André Mendonça

André Mendonça

Entrevista à revista Portugal Inovador

 O Centro Veterinário de Nogueira celebra em Maio o seu primeiro aniversário. Em apenas dez meses, já conseguiram mudar muitas vidas.

 A 12 de maio de 2014, André Mendonça e a sua esposa abriram um espaço próprio. Assim, com conhecimento e experiência de oito anos no ramo da medicina veterinária, André Mendonça criou o Centro Veterinário de Nogueira. Procurando uma atividade que lhe agradasse, Carla Mendonça viu neste projeto uma boa oportunidade para trabalhar com animais que tanto gosta.

André Mendonça falou-nos sobre a sua experiência no âmbito da Medicina Veterinária: “Exerço a atividade, essencialmente, em cavalos de lazer e desporto, percorrendo o Norte do país diariamente”. Para trabalhar na clínica, e o auxiliar no exigente trabalho, convidou o seu colega e amigo Marcos Silva, sendo também assistido pela colega, Sara Dias.

O entusiasmo com que falam do setor e encaram o mercado esteve presente ao longo de toda a conversa, sendo de referir que assumem “ainda não ter encontrado nenhuma história negativa em Nogueira”. “Pelo feedback que temos tido, o cliente desta região de Braga é bem informado e dispõe-se a fazer o melhor pelo seu animal, que faz parte do agregado familiar e não é de qualquer modo excluído”, indica André Mendonça, acrescentando que este facto demonstra o papel importante da sensibilização para o aumento dos cuidados a ter com os animais.

A usurpação de funções por parte das farmácias foi um assunto discutido, mas que os nossos entrevistados rapidamente negaram ter conhecimento da existência dessa situação em Nogueira, embora saibam que tal acontece noutras zonas da cidade (periferia): “Talvez pelo fato dos clientes levarem os medicamentos daqui, não temos qualquer conhecimento de casos negativos. Inclusive, as farmácias têm indicado o nosso espaço aos seus utentes sem sequer nos conhecerem”, afirmam. Marcos Silva acrescenta que, havendo uma panóplia tão grande de medicamentos para a saúde animal, cada clínica devia ter um dispensário dos mesmos.

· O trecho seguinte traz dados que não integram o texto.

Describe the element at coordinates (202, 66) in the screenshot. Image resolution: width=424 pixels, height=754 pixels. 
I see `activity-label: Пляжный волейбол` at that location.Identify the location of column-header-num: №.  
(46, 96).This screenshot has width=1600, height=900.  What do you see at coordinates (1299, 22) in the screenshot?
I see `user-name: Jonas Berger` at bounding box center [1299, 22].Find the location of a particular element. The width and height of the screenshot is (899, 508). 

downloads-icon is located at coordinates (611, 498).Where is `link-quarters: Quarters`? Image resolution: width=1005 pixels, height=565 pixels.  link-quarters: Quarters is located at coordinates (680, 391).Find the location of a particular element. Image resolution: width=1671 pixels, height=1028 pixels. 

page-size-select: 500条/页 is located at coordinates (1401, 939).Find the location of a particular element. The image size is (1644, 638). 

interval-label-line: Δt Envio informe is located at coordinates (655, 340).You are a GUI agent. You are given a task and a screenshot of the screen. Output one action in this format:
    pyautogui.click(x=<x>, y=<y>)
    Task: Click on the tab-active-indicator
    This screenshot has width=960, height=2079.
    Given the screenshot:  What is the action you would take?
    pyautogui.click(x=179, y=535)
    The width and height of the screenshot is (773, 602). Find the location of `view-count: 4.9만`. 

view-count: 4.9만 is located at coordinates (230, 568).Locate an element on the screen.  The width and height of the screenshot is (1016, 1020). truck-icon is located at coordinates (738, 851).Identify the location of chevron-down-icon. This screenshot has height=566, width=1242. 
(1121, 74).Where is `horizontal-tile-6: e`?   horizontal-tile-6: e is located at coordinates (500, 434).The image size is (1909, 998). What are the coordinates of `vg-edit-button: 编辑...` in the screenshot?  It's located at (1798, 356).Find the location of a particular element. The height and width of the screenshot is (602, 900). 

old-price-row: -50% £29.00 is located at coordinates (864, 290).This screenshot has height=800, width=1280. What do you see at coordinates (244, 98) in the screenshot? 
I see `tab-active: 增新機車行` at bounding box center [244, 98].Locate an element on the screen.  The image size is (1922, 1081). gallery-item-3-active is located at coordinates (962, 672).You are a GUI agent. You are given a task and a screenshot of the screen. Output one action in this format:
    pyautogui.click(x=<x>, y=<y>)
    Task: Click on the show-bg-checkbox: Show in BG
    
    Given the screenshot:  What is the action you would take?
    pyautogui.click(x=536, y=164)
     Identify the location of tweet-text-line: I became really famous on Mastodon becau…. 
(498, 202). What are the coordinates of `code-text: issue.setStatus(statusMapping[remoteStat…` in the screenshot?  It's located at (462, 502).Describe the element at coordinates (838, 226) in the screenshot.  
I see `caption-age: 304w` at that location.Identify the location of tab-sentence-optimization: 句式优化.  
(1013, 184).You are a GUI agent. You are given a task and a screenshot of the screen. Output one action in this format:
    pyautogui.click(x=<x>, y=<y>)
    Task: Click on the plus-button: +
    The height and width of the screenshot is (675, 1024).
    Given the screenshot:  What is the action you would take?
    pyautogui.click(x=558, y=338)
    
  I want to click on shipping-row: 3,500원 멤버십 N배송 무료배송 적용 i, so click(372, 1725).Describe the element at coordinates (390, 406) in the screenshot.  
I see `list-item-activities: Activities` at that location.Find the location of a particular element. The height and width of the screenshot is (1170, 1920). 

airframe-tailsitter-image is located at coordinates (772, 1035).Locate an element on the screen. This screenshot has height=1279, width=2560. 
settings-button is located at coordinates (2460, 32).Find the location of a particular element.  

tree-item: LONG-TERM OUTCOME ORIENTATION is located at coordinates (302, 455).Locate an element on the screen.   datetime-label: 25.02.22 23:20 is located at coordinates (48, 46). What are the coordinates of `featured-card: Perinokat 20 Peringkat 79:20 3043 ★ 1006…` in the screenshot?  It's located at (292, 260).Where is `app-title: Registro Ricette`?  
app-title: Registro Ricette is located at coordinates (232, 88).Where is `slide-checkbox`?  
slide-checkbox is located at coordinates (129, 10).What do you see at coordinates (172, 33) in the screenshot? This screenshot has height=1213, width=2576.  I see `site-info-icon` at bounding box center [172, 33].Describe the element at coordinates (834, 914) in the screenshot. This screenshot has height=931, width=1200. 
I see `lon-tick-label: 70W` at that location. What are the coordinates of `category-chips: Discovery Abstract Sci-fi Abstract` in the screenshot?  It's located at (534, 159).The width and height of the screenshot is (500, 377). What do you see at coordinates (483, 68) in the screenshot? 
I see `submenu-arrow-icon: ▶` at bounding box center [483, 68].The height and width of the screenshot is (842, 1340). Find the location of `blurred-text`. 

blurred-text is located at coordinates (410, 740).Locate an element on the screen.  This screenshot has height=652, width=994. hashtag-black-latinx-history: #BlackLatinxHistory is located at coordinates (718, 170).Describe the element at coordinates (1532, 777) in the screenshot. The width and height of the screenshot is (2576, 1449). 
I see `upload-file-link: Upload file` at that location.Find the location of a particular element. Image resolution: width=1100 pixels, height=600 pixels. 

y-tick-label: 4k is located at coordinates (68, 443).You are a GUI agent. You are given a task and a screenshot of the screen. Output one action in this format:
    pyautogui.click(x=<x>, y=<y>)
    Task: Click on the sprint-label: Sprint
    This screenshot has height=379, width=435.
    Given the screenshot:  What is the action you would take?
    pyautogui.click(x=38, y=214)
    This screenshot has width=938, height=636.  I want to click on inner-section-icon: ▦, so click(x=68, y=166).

Sara Dias, formada em medicina veterinária em dezembro de 2014, tem já uma opinião formada sobre o excesso de formados na área. “Vendo a facilidade de pedir transferência de cursos, aliado ao facto de existirem tantas vagas nas sete universidades existentes, não é de admirar que exista um excesso de formados”, comenta.

Quanto às especialidades, André Mendonça defende a sua existência, pois conhece “verdadeiros profissionais que dedicam toda a sua sabedoria apenas a uma área, que merecem reconhecimento e remuneração pelo trabalho fantástico que fazem”.

Para concluir, o médico veterinário indica que o futuro “passa por adquirir mais conhecimento e formação para servir melhor”, já Carla Mendonça acrescenta que pretendem “dar o máximo de anos de vida possível aos animais, para que as famílias vejam a importância desse ser no agregado familiar”.